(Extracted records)
▽

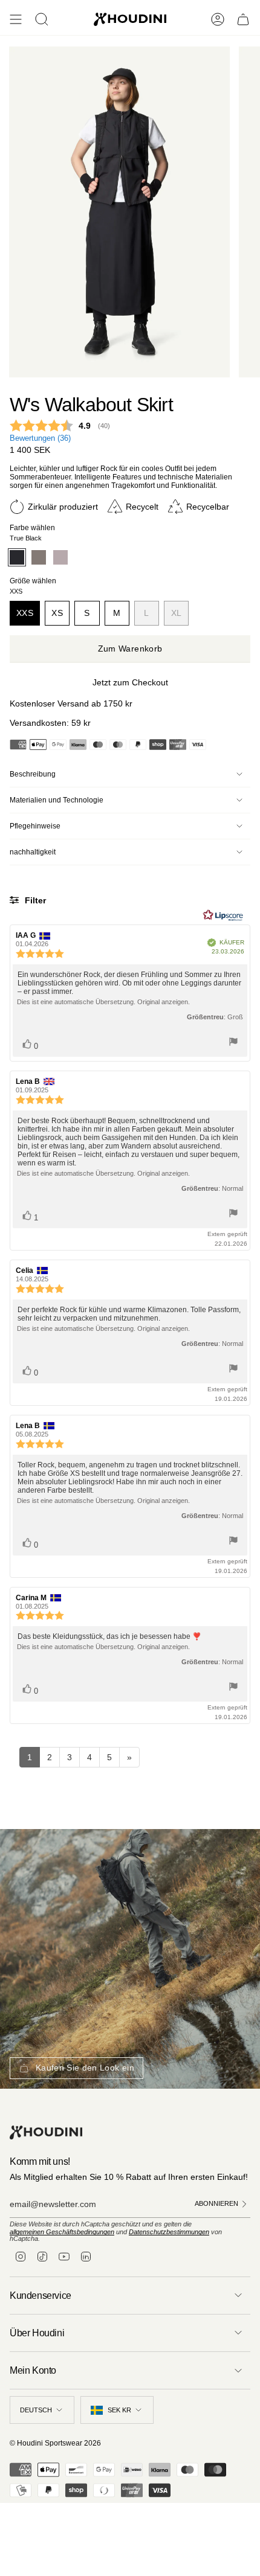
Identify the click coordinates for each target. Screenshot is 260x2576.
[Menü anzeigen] (16, 19)
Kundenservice (40, 2295)
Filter (34, 900)
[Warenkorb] (243, 19)
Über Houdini (37, 2333)
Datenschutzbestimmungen (169, 2231)
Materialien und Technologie (56, 800)
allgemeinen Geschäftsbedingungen (62, 2231)
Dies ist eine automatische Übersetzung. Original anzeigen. (103, 1001)
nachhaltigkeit (33, 852)
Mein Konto (33, 2370)
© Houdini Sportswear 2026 (55, 2443)
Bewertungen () (40, 438)
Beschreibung (33, 774)
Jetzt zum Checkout (130, 682)
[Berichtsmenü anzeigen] (233, 1042)
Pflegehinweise (35, 826)
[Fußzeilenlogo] (46, 2132)
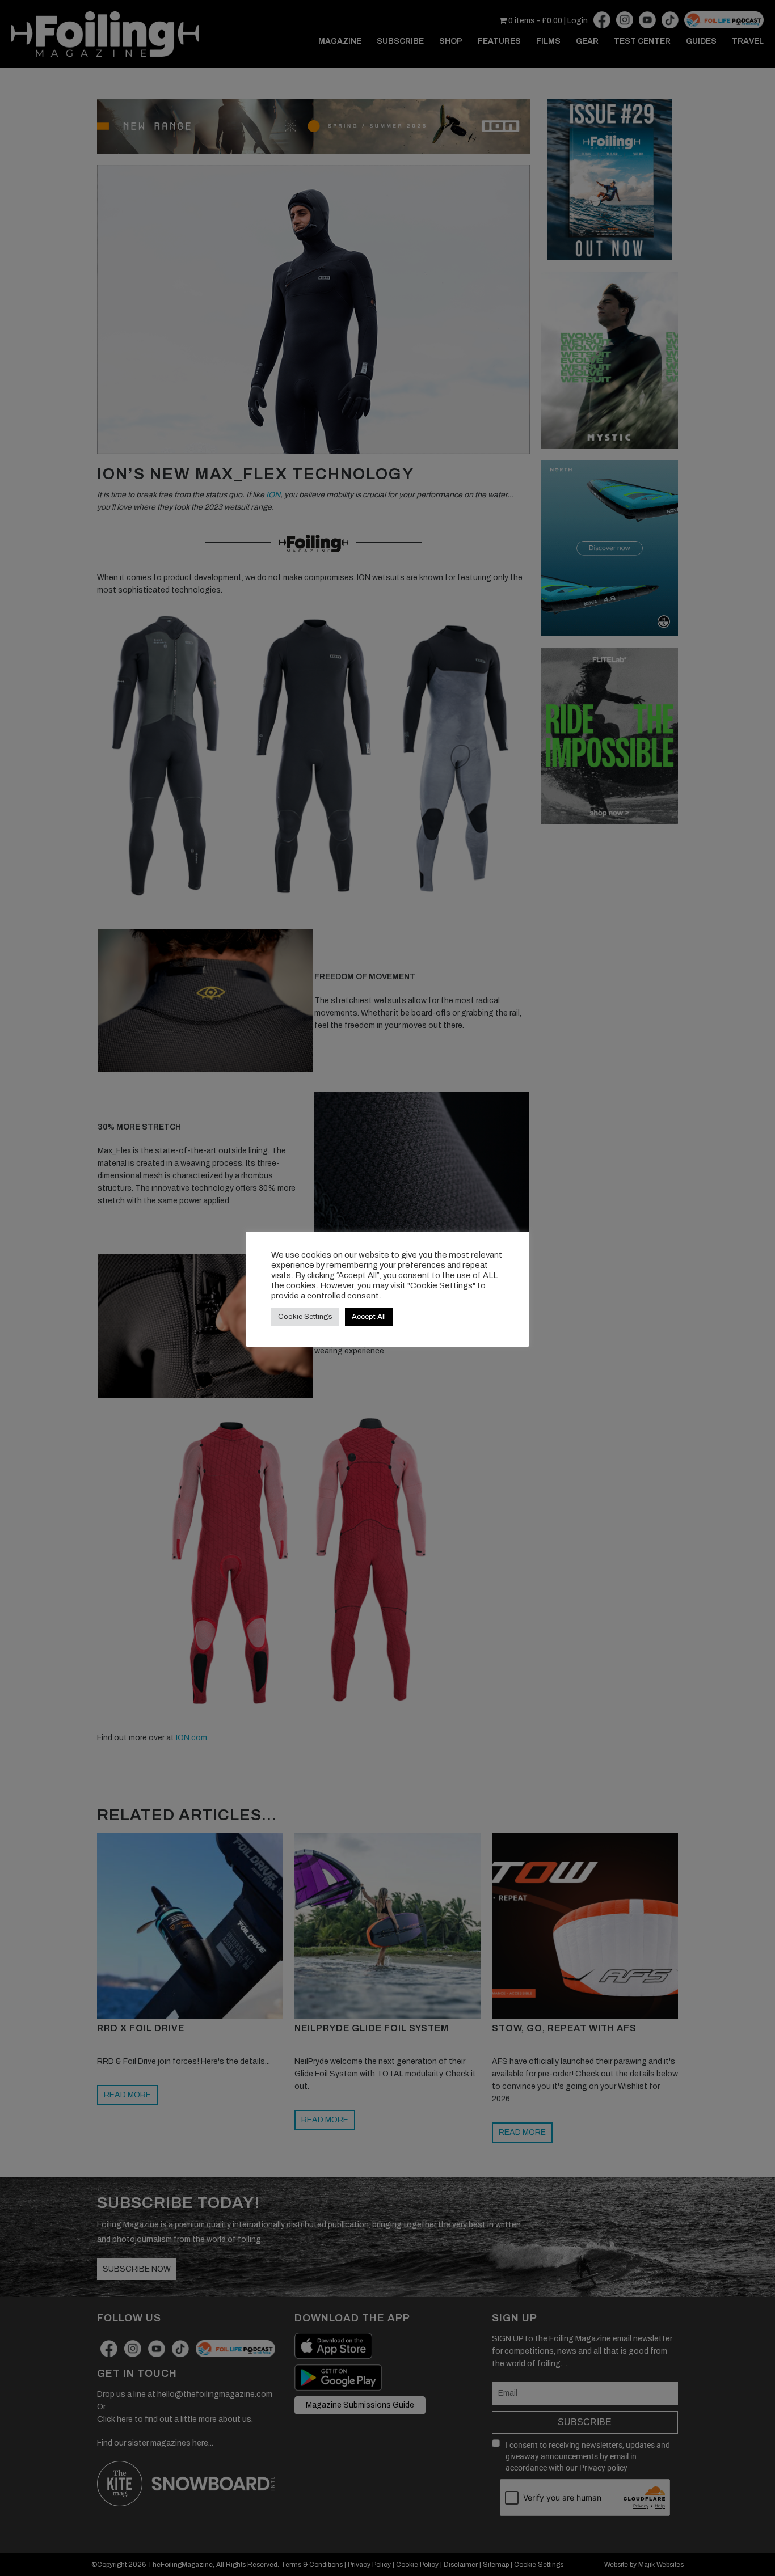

△

**The task**
Please return, exactly as written, the lines from the first line of the records above through the line containing "allgemeinen Geschäftsbedingungen (62, 2231)", both included, leaving out any pictures.

**Written solution**
Identify the click coordinates for each target. Screenshot is 260x2576.
[Menü anzeigen] (16, 19)
Kundenservice (40, 2295)
Filter (34, 900)
[Warenkorb] (243, 19)
Über Houdini (37, 2333)
Datenschutzbestimmungen (169, 2231)
Materialien und Technologie (56, 800)
allgemeinen Geschäftsbedingungen (62, 2231)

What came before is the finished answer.